+++ Data to examine +++
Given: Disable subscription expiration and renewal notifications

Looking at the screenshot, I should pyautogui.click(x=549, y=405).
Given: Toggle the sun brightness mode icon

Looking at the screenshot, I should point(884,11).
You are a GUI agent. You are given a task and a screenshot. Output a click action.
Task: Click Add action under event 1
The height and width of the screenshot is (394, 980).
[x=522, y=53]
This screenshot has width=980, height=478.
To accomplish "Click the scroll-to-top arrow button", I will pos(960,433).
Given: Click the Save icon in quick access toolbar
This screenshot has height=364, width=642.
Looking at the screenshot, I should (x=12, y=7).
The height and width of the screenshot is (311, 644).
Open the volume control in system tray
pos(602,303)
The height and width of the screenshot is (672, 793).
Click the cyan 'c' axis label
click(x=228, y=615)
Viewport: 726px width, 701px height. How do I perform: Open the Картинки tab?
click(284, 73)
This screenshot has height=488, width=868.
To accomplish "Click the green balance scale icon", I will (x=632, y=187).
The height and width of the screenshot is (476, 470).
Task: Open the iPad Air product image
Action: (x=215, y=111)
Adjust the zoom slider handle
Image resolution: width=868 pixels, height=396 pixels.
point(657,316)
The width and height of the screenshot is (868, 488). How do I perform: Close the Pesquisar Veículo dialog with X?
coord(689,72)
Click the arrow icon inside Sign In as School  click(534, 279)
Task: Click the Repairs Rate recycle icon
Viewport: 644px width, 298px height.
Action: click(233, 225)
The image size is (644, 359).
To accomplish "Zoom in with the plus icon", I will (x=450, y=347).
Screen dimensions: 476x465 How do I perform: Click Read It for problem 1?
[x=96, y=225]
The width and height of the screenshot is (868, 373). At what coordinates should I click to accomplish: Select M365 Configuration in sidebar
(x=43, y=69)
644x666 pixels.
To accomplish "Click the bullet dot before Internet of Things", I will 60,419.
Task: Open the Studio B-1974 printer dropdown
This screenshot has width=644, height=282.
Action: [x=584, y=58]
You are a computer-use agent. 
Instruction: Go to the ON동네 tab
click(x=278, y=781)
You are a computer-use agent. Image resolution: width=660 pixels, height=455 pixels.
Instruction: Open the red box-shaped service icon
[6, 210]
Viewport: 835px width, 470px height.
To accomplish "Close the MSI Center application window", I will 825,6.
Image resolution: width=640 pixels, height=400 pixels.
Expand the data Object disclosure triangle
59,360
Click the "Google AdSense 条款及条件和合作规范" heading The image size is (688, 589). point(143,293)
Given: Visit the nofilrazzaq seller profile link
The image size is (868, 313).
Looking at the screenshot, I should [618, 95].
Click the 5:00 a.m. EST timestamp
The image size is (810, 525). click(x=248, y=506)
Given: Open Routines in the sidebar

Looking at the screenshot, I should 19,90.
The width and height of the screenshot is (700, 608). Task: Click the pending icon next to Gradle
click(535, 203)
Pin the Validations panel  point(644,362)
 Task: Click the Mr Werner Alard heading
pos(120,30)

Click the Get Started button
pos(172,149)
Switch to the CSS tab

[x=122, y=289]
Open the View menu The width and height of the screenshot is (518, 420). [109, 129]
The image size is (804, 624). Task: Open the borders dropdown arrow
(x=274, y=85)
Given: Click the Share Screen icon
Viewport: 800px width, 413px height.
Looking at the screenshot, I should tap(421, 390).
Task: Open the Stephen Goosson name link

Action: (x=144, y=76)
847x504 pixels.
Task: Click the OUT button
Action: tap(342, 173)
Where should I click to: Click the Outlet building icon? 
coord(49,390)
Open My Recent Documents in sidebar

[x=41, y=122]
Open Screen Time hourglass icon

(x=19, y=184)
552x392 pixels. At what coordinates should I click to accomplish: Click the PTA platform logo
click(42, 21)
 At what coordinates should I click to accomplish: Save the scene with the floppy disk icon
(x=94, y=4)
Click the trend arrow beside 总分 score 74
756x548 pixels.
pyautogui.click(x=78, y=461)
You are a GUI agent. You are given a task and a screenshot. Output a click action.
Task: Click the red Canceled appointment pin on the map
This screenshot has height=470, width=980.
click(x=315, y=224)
+++
Each line in the listing above from the one containing "Viewport: 644px width, 298px height." through the one containing "Viewport: 835px width, 470px height." should be repeated exactly, and no other line.

Viewport: 644px width, 298px height.
Action: click(233, 225)
The image size is (644, 359).
To accomplish "Zoom in with the plus icon", I will (x=450, y=347).
Screen dimensions: 476x465 How do I perform: Click Read It for problem 1?
[x=96, y=225]
The width and height of the screenshot is (868, 373). At what coordinates should I click to accomplish: Select M365 Configuration in sidebar
(x=43, y=69)
644x666 pixels.
To accomplish "Click the bullet dot before Internet of Things", I will 60,419.
Task: Open the Studio B-1974 printer dropdown
This screenshot has width=644, height=282.
Action: [x=584, y=58]
You are a computer-use agent. 
Instruction: Go to the ON동네 tab
click(x=278, y=781)
You are a computer-use agent. Image resolution: width=660 pixels, height=455 pixels.
Instruction: Open the red box-shaped service icon
[6, 210]
Viewport: 835px width, 470px height.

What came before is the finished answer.